To guide me through tales from other languages there are good translations of the Brothers Grimm, Jack Zipes’ being one of them. Charles Perrault’s versions of many fairy tales that he wrote for the French court are well covered in translation. Then there is the Decameron of Boccaccio for tales from Italy. (Actually, Chaucer’s Canterbury Tales in Old English sounds rather foreign to most of us.) Celtic and Gaelic stories are easily available via Joseph Jacobs, Jeremiah Curtain, Thomas Croker, W.B. Yeats, Lady Gregory, Lady Wilde, Sir George Douglas and others.

Andrew Lang’s colored fairy books contain a wide range of tales from all over the world. Sir Richard Burton’s (not the actor) One Thousand and One Nights is a classic of Arabian tales not to be overlooked. Far less known, but a favorite of mine, is R. M. Dawkins’ Modern Greek Folktales and More Greek Folktales. Dawkins’ works are examples of books out of print, but not in the public domain, which makes them expensive and hard to find.

Public domain books are another matter. We used to depend on Dover Publications for these titles, but no longer. Dover puts out a number of fairy tale collections in trade-paper format. However, if you make the techno-leap to electronic books there are numerous titles of all genres for free, including many cultural folklore collections. The big three for free books in the public domain are Amazon, Google Books and The Gutenberg Project. These free books come in many different formats that may or may not work on your devices. There are conversion programs out there, such as Calibre, that are free. Kindle will read PDFs, but the type is small and cannot take advantage of most of Kindle’s features. Calibre can convert PDFs to MOBIs (a Kindle-readable format), but I have had variable success. Free is not necessarily easy.

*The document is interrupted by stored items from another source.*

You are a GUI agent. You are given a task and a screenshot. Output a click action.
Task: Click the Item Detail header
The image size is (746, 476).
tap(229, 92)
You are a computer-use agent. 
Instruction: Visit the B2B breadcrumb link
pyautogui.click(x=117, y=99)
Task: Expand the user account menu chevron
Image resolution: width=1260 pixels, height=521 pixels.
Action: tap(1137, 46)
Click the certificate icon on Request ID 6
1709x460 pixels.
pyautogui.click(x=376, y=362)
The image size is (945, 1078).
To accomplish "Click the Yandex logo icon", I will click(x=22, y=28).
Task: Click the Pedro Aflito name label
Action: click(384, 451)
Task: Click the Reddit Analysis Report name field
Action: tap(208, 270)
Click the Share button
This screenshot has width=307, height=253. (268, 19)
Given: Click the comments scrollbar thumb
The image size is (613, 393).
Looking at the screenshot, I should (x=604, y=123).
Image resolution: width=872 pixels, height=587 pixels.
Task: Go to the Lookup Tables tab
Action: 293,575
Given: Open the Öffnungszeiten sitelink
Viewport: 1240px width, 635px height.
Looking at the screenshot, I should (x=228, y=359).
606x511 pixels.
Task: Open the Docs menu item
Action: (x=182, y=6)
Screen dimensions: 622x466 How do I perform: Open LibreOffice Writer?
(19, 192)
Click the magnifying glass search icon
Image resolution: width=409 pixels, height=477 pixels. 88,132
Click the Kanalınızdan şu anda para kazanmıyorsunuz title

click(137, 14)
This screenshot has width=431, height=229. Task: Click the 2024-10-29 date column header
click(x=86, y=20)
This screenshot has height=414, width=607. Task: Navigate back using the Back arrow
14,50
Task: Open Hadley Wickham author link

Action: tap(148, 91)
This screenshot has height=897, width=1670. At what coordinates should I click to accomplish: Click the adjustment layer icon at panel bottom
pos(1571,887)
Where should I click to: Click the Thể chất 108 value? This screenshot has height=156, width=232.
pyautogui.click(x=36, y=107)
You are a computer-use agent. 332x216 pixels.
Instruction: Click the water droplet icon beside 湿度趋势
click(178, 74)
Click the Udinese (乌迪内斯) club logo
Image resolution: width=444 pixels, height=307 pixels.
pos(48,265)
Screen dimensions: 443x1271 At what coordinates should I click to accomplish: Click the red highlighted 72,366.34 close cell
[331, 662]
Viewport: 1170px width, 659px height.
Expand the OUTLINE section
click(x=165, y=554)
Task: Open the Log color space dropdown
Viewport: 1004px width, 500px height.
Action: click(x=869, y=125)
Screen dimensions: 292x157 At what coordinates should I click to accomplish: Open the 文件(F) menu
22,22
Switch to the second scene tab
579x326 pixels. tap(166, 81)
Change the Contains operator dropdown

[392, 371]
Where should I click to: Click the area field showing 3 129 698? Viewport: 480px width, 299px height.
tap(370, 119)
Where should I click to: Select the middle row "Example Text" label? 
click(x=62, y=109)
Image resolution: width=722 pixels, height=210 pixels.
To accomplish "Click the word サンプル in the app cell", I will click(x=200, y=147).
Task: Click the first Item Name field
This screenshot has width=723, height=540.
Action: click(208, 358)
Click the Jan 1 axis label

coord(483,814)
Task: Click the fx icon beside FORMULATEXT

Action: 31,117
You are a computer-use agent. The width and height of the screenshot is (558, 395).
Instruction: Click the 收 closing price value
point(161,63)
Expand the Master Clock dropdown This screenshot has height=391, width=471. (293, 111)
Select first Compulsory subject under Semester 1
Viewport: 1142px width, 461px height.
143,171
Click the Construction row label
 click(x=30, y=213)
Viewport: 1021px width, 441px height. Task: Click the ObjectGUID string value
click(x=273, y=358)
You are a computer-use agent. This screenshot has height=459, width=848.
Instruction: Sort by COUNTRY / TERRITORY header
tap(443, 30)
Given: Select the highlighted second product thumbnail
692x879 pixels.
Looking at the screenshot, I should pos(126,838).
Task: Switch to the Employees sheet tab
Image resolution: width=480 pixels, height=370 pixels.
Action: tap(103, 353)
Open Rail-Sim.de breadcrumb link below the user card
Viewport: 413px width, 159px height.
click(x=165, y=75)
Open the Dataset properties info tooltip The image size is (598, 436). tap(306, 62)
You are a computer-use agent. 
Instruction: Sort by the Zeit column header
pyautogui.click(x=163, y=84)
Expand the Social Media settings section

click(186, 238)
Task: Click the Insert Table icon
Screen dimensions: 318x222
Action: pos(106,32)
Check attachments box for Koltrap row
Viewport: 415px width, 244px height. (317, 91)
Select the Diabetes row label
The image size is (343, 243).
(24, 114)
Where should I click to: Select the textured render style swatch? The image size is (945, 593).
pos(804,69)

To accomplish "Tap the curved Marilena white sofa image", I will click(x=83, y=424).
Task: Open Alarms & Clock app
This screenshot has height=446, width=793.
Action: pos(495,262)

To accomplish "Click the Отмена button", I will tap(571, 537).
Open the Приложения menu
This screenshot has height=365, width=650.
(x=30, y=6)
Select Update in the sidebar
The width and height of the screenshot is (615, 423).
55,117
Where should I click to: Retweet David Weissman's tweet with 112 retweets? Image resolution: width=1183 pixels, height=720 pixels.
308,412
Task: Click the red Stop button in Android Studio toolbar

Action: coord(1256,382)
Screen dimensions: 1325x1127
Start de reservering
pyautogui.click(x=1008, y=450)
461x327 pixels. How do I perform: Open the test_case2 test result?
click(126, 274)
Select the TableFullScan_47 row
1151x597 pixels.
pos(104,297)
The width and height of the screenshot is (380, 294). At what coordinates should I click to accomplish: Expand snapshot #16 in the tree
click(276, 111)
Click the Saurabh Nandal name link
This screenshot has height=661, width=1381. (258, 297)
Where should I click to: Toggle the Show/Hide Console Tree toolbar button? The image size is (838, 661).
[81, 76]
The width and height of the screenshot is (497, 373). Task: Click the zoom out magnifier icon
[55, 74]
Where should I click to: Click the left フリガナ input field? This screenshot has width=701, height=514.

With all these translations, we must stay conscious of “fakelore,” against which Eliot Singer has warned us. A certain amount of cultural bias cannot help but creep into translations. In a conversation with Native American storyteller Dovie Thomason, I asked about nonnative Americans telling those stories that do not “belong” to them. She replied, “If I were to tell a Polish tale, it would have a Lakota spin on it.”

I am sure I have missed some authors/collectors worthy of mention, but having written the above, I think I see some light filtering through the dark canopy of the fairy-tale forest above my head.

Your thoughts?

Fairy Tale of the Month: Feb. 2012 The Maiden Without Hands – Part One

 John Constable   The Mill

A little rain must fall

            I am walking down a muddy path. I have been avoiding it for at least a year. Turn from it, though I have, the path remains and will not disappear until I have walked it. It’s the same path taken by “The Maiden Without Hands” so long ago. Who put us on this path? Wilhelm Grimm.

            The bones of “The Maiden Without Hands” are these: A miller, unwittingly, makes a pact with the devil to give him what stands behind the mill in exchange for wealth. The miller thinks it is the old apple tree, but the devil is thinking of the miller’s daughter, who at the time of their pact is cleaning the yard around the apple tree.

            To thwart the devil, the maiden cleanses herself and stands in a circle drawn on the ground. Furious, the devil demands that the miller not allow his daughter to wash. On the second day she has washed her hands with her tears. The devil demands the miller cut off her hands, which he does out of fear of the devil. Tears, again, are sufficient to clean the stumps of her arms, and the devil departs.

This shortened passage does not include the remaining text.